Astonishing advances in technology and communications have enabled companies to operate in an increasingly global marketplace. As a result, conventional business operating models have been re-evaluated as organisations seek to improve performance, productivity and shareholder value.

Traditional wisdom about retaining finance and accounting functions within an organisation’s own ‘gene pool’ has been challenged. Although these functions were once viewed as part of the core skills set organisations retained, there is a growing awareness that outsourcing could deliver cost savings, without compromising quality or security.

Confidence to outsource the finance function looks set to increase as more organisations choose this option and its benefits – as well as risks – are better known. Some companies yet to outsource cite ‘not considering the options’ as their main reason for not pursuing this avenue. However, the underlying drivers for not outsourcing vary, and for the more skilled functions the sensitivity of information is an important factor. Successful outsourcing also requires robust governance, control and risk management.

A KPMG paper on ‘outsourcing the finance function’ (2005) concluded that 52% of respondents continue or plan to outsource the finance function. One respondent wrote, ‘there will be more confidence by finance directors that outsourcing is risk free, economical and great value to the service they offer as Chief Value Officer rather than as pure accountants processing data and information.’

This response highlights the likely future of finance outsourcing. Currently, many companies contract suppliers to process data, but outsourcing to add value is generally accepted as the ‘way forward.’ The payroll function is currently the most popular to outsource, but A/R and A/P management is increasingly viewed as suitable for outsourcing. At present, 27% of respondents outsource the tax compliance and tax planning function and 31% plan to outsource tax compliance. It is likely that the next few years will see a significant increase in the outsourcing of these functions.

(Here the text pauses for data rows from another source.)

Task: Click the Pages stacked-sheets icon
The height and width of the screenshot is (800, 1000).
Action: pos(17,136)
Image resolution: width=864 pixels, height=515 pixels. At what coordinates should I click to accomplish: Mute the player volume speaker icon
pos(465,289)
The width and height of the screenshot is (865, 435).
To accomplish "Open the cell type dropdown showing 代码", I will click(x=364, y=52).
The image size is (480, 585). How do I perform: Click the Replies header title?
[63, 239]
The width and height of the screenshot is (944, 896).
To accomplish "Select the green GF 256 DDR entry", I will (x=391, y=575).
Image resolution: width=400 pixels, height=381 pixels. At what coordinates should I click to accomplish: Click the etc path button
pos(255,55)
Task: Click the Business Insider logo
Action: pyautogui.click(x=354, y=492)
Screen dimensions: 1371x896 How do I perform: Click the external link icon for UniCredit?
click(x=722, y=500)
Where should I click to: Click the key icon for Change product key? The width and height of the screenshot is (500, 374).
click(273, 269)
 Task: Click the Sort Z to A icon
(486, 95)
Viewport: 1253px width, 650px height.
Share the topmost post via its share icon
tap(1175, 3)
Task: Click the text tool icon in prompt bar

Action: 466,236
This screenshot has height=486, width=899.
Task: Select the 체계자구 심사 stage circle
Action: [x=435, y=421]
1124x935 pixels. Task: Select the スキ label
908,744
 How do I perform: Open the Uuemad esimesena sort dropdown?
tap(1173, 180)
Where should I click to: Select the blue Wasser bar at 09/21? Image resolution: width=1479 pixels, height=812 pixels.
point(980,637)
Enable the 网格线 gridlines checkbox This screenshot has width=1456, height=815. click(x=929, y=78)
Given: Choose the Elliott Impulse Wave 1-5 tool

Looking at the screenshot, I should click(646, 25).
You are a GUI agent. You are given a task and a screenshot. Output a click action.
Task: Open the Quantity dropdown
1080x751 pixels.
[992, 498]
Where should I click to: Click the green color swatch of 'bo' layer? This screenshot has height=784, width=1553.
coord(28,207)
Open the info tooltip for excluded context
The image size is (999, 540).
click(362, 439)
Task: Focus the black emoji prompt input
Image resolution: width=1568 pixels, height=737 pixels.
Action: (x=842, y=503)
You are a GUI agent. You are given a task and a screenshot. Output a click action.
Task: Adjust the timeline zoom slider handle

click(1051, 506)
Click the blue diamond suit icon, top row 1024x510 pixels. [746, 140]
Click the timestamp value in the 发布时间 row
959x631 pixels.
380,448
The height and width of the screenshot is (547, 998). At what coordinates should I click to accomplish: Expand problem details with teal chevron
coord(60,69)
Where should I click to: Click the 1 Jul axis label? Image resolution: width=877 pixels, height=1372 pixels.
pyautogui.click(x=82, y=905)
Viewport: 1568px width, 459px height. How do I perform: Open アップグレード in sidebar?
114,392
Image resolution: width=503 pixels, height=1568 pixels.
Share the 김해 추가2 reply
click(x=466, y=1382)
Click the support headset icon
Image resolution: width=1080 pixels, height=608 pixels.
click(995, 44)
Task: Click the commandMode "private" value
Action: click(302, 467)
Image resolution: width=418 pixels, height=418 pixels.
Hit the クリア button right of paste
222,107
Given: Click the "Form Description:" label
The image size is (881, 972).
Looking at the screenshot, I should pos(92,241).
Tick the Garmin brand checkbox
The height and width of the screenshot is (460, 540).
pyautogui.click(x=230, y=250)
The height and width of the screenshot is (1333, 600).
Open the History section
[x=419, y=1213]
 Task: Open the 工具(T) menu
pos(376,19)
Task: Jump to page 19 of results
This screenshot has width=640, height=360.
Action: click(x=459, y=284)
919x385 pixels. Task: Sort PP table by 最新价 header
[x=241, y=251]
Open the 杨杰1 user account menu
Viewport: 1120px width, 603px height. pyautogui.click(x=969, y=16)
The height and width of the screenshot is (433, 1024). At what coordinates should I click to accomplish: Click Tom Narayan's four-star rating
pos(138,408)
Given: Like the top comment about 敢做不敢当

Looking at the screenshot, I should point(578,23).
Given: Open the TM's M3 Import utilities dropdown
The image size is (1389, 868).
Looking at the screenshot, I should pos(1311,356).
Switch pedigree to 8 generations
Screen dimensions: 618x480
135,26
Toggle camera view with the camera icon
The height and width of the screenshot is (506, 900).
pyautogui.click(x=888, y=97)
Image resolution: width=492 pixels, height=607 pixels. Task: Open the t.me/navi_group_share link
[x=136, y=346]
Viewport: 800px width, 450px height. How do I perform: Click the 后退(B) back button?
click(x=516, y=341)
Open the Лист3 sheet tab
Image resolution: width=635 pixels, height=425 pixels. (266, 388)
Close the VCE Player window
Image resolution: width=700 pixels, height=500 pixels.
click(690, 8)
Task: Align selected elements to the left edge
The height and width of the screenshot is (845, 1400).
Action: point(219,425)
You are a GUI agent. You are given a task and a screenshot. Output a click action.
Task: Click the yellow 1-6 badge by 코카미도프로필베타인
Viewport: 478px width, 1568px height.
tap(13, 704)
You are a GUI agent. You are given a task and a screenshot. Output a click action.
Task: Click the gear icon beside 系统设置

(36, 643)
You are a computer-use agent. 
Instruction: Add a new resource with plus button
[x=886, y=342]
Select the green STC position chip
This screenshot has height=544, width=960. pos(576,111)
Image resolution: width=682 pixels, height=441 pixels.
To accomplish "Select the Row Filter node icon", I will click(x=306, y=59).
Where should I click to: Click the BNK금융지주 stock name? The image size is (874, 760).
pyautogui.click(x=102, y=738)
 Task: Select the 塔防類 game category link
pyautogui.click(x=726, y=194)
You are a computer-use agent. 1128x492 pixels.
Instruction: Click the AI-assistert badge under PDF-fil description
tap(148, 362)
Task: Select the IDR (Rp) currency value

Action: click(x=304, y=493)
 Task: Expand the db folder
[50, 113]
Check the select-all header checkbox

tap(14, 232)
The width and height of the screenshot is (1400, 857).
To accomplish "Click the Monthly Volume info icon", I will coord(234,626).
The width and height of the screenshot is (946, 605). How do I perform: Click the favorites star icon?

The most popular destination for outsourcing the finance function is Britain, but India and Eastern Europe are also favoured destinations. Some suppliers have operations in both Britain and India. Companies look for suppliers that can deliver cost savings, better quality of information, improved productivity and better control.

Another emerging trend is multi-process outsourcing so companies can take advantages of economies of scale. The only finance functions which seem likely to remain exempt from outsourcing are budgeting and forecasting. It seems possible that companies will retain and develop these core functions. As conventional wisdom regarding traditional organisational and geographical boundaries changes, finance outsourcing looks set to be regarded as a standard process using added value skills rather than a one-off option.

Standing still is not a viable option for businesses who wish to thrive in an increasingly competitive marketplace.